-- Start --

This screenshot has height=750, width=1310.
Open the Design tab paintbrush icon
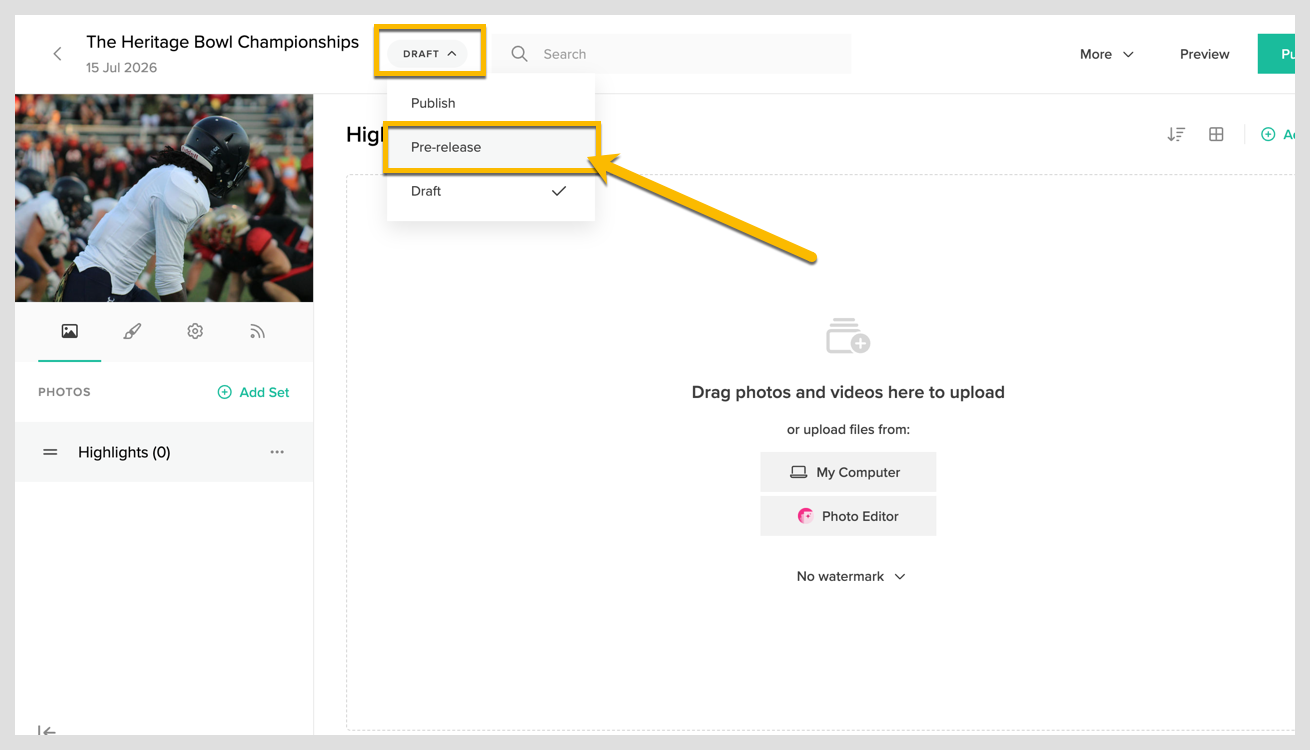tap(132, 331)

-- End --
-- Start --

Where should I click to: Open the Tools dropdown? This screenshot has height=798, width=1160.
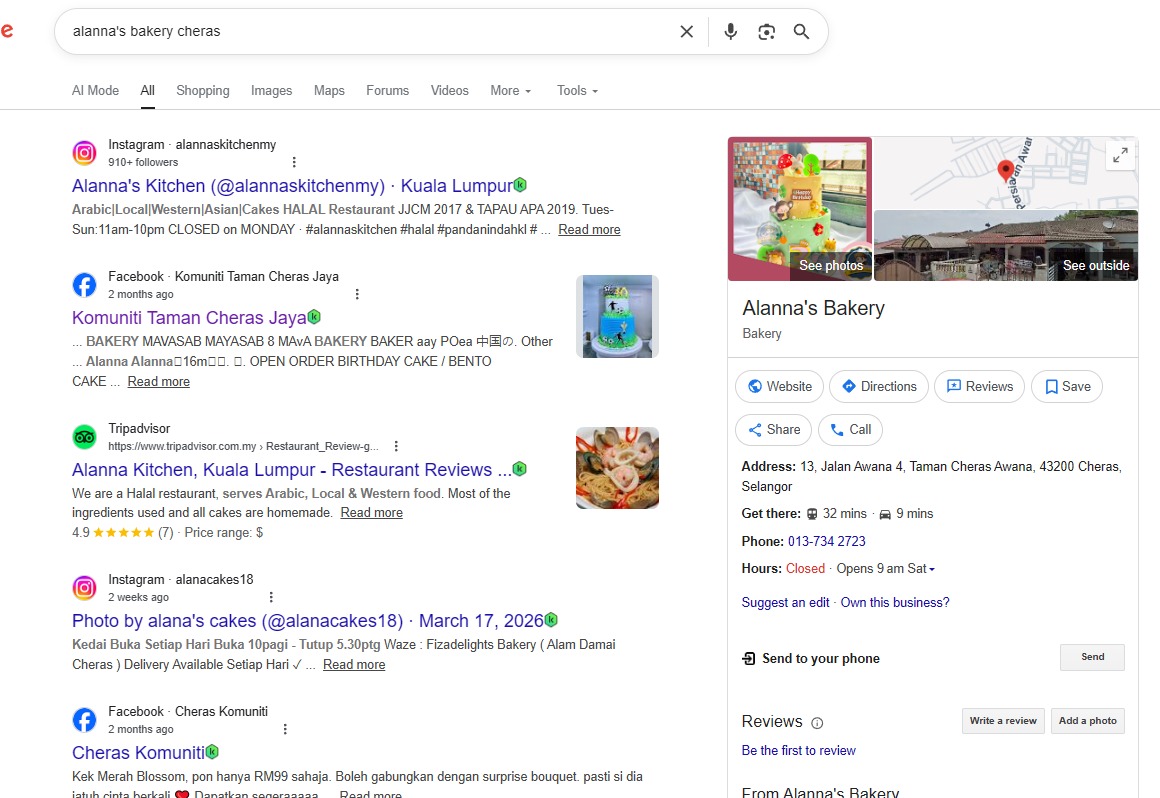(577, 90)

-- End --
-- Start --

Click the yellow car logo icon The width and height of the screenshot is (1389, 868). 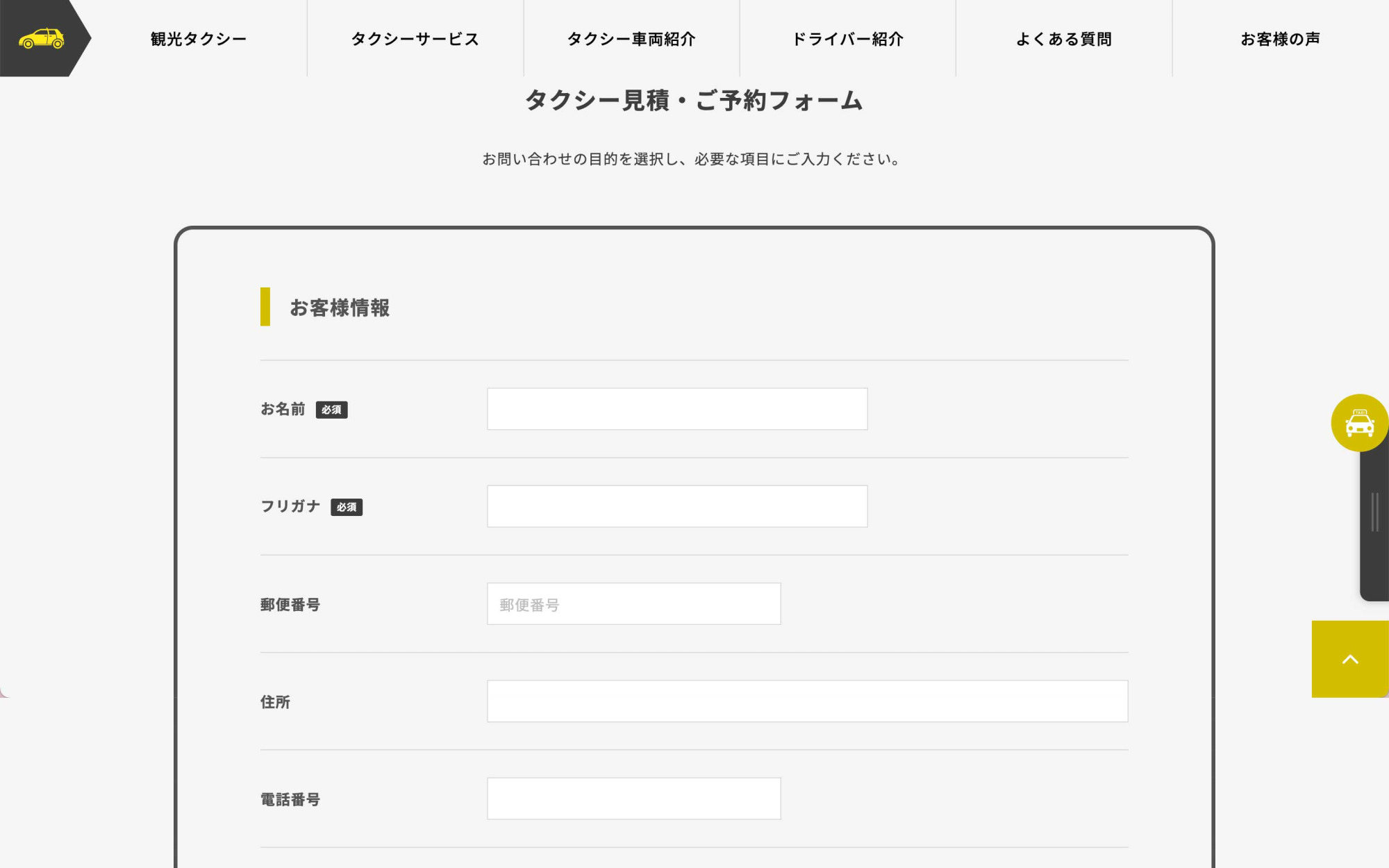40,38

-- End --

> What the exercise asks
Rename "Design tab" to "Layout tab" in the records, starting at the line that contains "This screenshot has height=750, width=1310." and ending at the line that contains "tap(132, 331)", and keep everything else the same. Give only those lines, without the pictures.

> Written solution
This screenshot has height=750, width=1310.
Open the Layout tab paintbrush icon
tap(132, 331)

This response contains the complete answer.